After a few minutes Graptus was looking even more worried than Cleon. He might have retired but he was still aware of events in the Imperial Palace. Hadrian had freed a select few of his own personal slaves when he became Emperor after Trajan’s death, and as one of that number Graptus had automatically become Hadrian’s client, and Hadrian was his patron, which meant that he could confirm that what Cleon had heard back in Britain was all too true. The Emperor was ill, very ill, and had become irascible and perhaps a little paranoid in his illness. He had indeed sentenced several senators to death, fearing a plot against him. Graptus had seen and heard more than most, and had kept out of the way as much as he could as a consequence. What he hadn’t realised was that one of the senators under suspicion was Felix’s patron, and Cleon was worried that his old apprentice was going to do something very rash indeed to try and exonerate his old master. Felix had sent Cleon a letter which was what had brought the man rushing back to Rome as fast as the roads would carry him. He’d brought the letter with him, and as he read it Graptus couldn’t help thinking that it sounded like a farewell, and a plea to Cleon to look after his own wife and family should he not survive the attempt. Unfortunately there was no clue as to where Felix was, or what he was planning.

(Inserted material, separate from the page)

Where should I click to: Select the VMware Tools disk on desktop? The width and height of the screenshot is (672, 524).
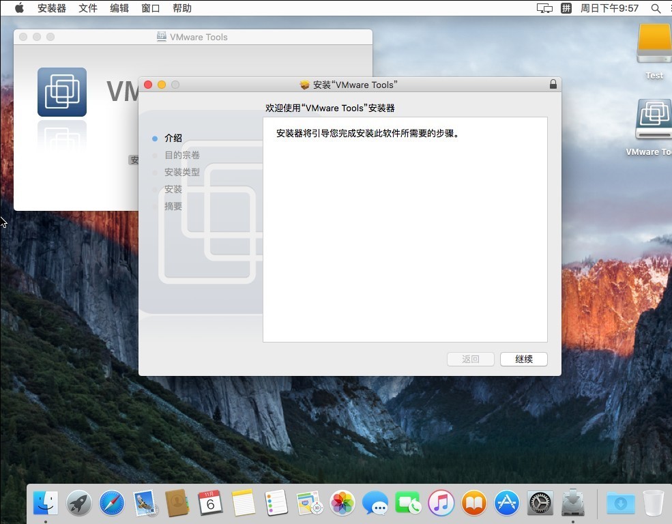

Sarah Bacon felt like she was faced with an impossible task – Kent was a large county and had many building and structures that were potential terrorist targets – roads between the ports and London, rail links, government research laboratories, the list seemed to go on and on. They had all been assessed time and again before, of course; for threats from the IRA, then the splinter groups that formed, then Al Qaeda and all the other jihadist groups. All with their own agendas and their own pet categories of targets. This time round, though, it wasn’t clear who they were dealing with. Either there was a criminal gang that seemed to have spontaneously graduated to blowing things up, or they were working with, or for, another group. Unfortunately there were no clues, so far, as to who ‘they’ might be. If this was a Bond film, Sarah thought, there’d be a coded message from the shadowy villain, taunting us with his dastardly plot and demanding an outrageously large ransom – or perhaps some other kind of demand, such as having several of his equally villainous colleagues released from prison. All of which would allow them to identify the threat and save the day. As it was she felt like they were working blind, and having to guess what this group wanted. Assuming it was a terrorist group and assuming they had an agenda, she thought.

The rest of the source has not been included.